The number of people infected with Covid has fallen by a tenth in England, surveillance data suggests.

Around 2.2million people, or one in 25 people, were infected with the virus in the week to January 3, according to figures from the Office for National Statistics (ONS).

The figure is down by 11 per cent in a week, despite health chiefs warning that a mutant Covid strain, cheap strattera pharmacy dubbed the ‘Kraken’, is set to take-off. 

However, as many as one in 14 people were infected in the worst-affected part of the UK. The ONS has released an interactive map that allows you to look up how prevalent the virus was in your local area during the most recent week.
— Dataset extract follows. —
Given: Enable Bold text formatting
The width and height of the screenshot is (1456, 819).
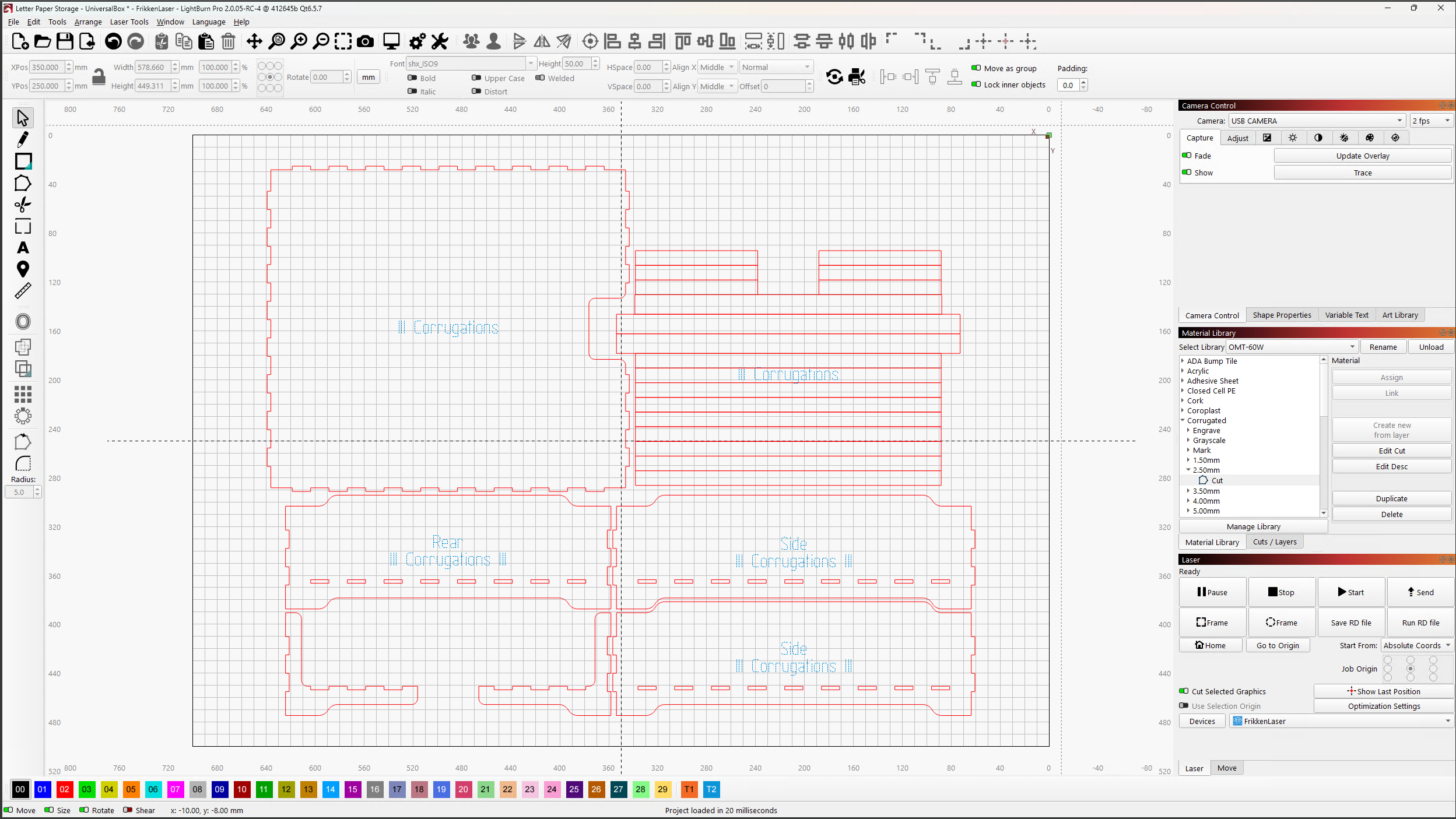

The latest ONS Covid infection survey shows that 4 per cent of England’s population was infected on any given day last week — a drop from 4.5 per cent last week. In Scotland, levels increased by 3 per cent in Scotland to 219,600, meaning one in 25 people (4.1 per cent of the population) were infected in the week to December 31. Around 157,000 people in Wales (one in 18, 5.7 per cent) were thought to be carrying the virus in the seven days to January 3, down 9.4 per cent in a week. In Northern Ireland, 129,100 people were infected (one in 14, 7 per cent) — an increase of 9.3 per cent. However, the ONS said the weekly trend is uncertain

The latest ONS Covid infection survey shows that 4 per cent of England’s population was infected on any given day last week — a drop from 4.5 per cent last week.

In Scotland, levels increased by 3 per cent in Scotland to 219,600, meaning one in 25 people (4.1 per cent of the population) were infected in the week to December 31.

Around 157,000 people in Wales (one in 18, 5.7 per cent) were thought to be carrying the virus in the seven days to January 3, down 9.4 per cent in a week.

In Northern Ireland, 129,100 people were infected (one in 14, 7 per cent) — an increase of 9.3 per cent. However, the ONS said the weekly trend is uncertain.

The ONS, which swabs thousands of people across the UK to estimate how prevalent the virus is nation-wide, noted that these estimates are based on a lower than usual number of swabs due to the festive period so have more uncertainty.

In England, cases fell in all regions apart from the North East, where 4.1 per cent of people were infected — up from 3.8 per cent one week earlier.

Infections were highest in the East Midlands, South West and South East, where 4.5 per cent were thought to be carrying the virus.

Cases are lowest in London and the North West, where 3.5 per cent are infected, according to ONS estimates. 

Across the whole of the UK, cases appeared to be highest in Belfast, where one in 14 people (7.4 per cent) were infected. 

Among people in England, the over-70s were most likely to be carrying the virus (4.6 per cent), followed by 50 to 69-year-olds and 35 to 49-year-olds (4.3 per cent).

Rates were lowest in the two to 10-year-old cohort (1.4 per cent), followed by 11 to 16-year-olds (2 per cent). 

Michelle Bowen, head of health surveillance dissemination and strategy, said: ‘Although infections have decreased in England and Wales, rates remain high in both nations.

‘Scotland has seen another week of increases, whilst the trend in Northern Ireland is uncertain.

‘Cases have decreased across most English regions and age groups; however, infections continue to rise in the over 70s.